HIST 103: Sex, Gender, and Legal Spectacle in Modern American Culture

Locating Primary Sources

There are many access points to the vast collections of primary sources available to you.

Certain words and phrases (part of the Library of Congress Subject Headings classification system) will find primary sources in library catalogs.  You can use these in OskiCat or Melvyl:

advanced keyword search -correspondence
-sources
-diaries
-personal narratives
-interviews
-speeches
-documents
-archives
-early works to 1800
-newspapers

For specific search strategies, see the Library's Guide to Finding Historical Primary Sources.

Your searches will be more successful if, in your preliminary research, you identify specific:

  • names of relevant individuals and organizations
  • dates of events
  • places
  • what terminology was used at the time by participants and observers? (ex:  negro or colored instead of african american)

Organizations with manuscript collections make their collections accessible with finding aids. The tools below allow you to search the finding aids by topic, helping you identify collections available around the world that may inform your research. The Online Archive of California includes finding aids from historical societies, government agencies, libraries in California, including Bancroft Library, and is your best choice for locating archival collections in California.

  • ArchiveGrid
    Searchable descriptions of nearly a million historical documents, personal papers, and family histories kept in libraries, museums, and archives worldwide. Includes information on how to examine and order copies.
  • Archive Finder (including ArchivesUSA and NIDS UK/Ireland)
    Directory which describes over 206,200 collections of primary source material housed in thousands of repositories across the United States, the United Kingdom and Ireland.

Primary Sources: Newspapers

A more extensive list of online newspaper resources are available from the Library's Electronic Resources Finder. Some of these are only aggregated collections of links to U.S. and international newspapers, not all of them contain searchable, full-text articles.

An extensive collection of newspapers on microfilm is located in the Newspapers & Microforms department in Doe Library. Using OskiCat, you can locate newspapers by title, or if you don't have titles, by doing subject or keyword searches.

SUBJECT SEARCHING: Select "Subject Heading" as the search type and enter your search using one of the structures suggested below:

African American newspapers
Mexican Americans--Illinois--Chicago--Newspapers
Warsaw (Poland)--Newspapers
Paris (France)--Newspapers

KEYWORD SEARCHING: Combine search terms with AND and OR. Use * (truncation symbol) to search for multiple word endings. For example:

newspaper* and (poland or polish)
newspaper* and mexic*
(soviet or russia*) and newspaper*

NOTE: the above Boolean searches will produce results including both newspapers and books about newspapers, unless you limit your search to Newspapers/Microforms.

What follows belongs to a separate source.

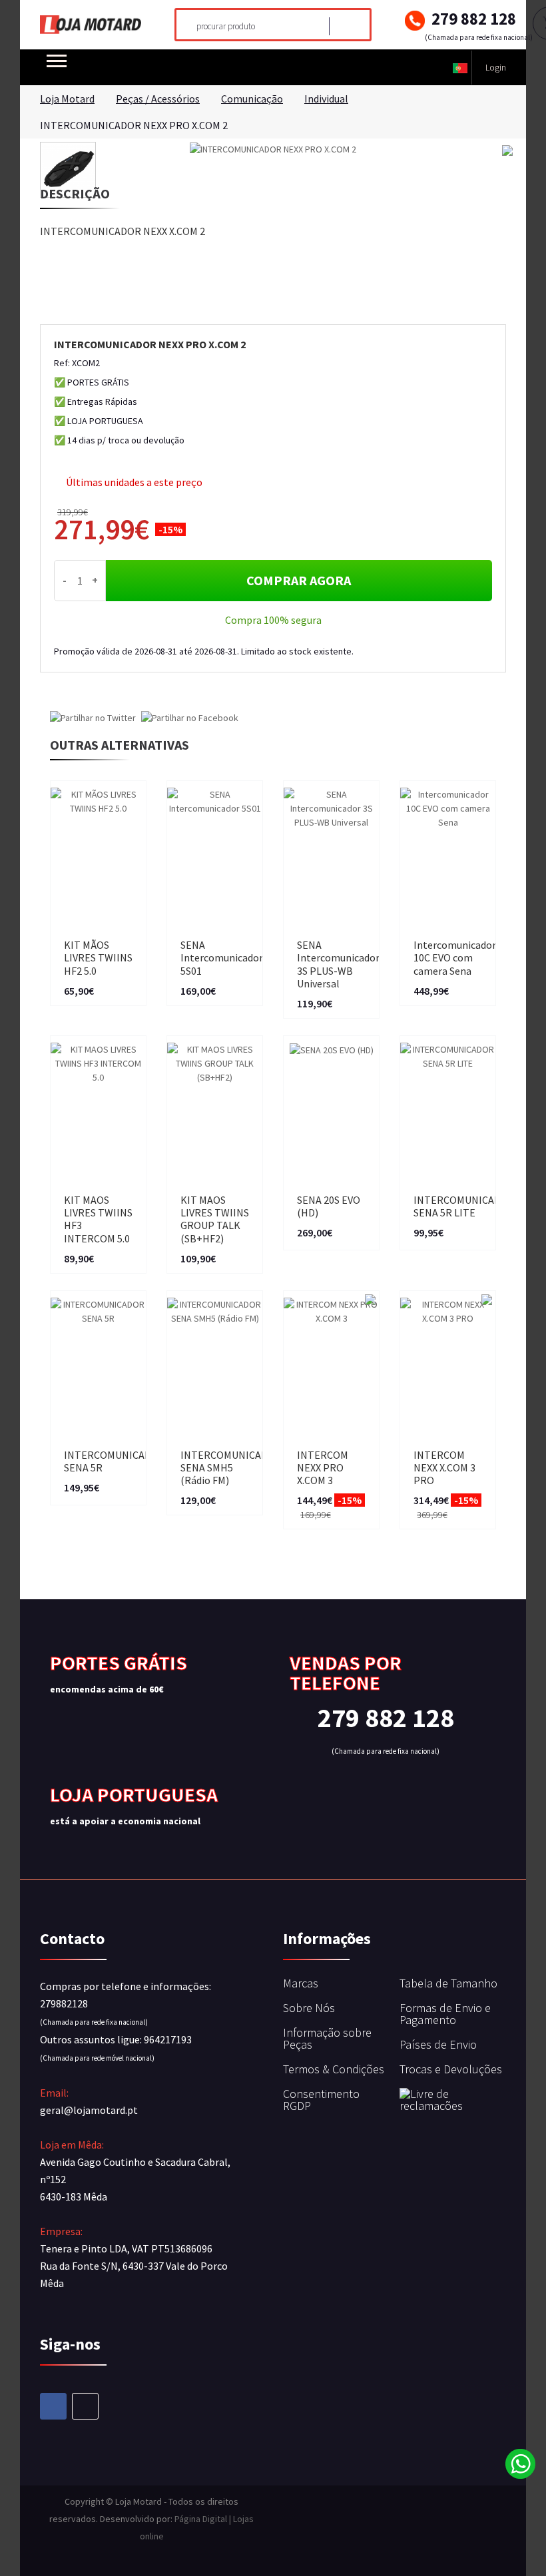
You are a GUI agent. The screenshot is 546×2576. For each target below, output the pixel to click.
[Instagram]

Primary Sources: Women's History

  • Discovering American Women's History Online
    A gateway of digital collections of primary sources (photos, letters, diaries, artifacts, etc.) that document the history of women in the United States.
  • Documents from the Women's Liberation Movement
    Online archival collection documenting various aspects of the Women's Liberation Movement in the United States. Focuses specifically on the radical origins of the movement.
  • Women and Social Movements in the United States, 1600-2000 (WASM)
    Contains 110 document projects and archives with almost 4,200 documents, more than 1,000 images, with more than 2,200 primary authors. Collects and analyzes documents and almost images on the history of women and social movements in the United States between 1600 and 2000. Also includes links to other websites and a dictionary of social movements and organizations.
  • Working Women, 1800 -1930
    Provides access to digitized historical, manuscript, and image collections. Explores women's roles in the US economy between the Civil War and the Great Depression. Documents working conditions, conditions in the home, costs of living, recreation, health and hygeine, conduct of life, policies and regulations governing the workplace, and social issues. When completed, the collections will contain more than 2200 books and pamphlets, 1000 photographs and 10,000 pages from manuscript collections.
  • Internet Archive: Text Archive
    Searches and displays the full text of books and other texts on many subjects, mostly published before 1923. This archive was created in part by the Open Content Alliance, which includes the University of California. All materials are in the public domain. Close to 10,000 volumes from UC Berkeley's Bancroft Library book and serials collection is available through the Internet Archive: The Bancroft Library portal.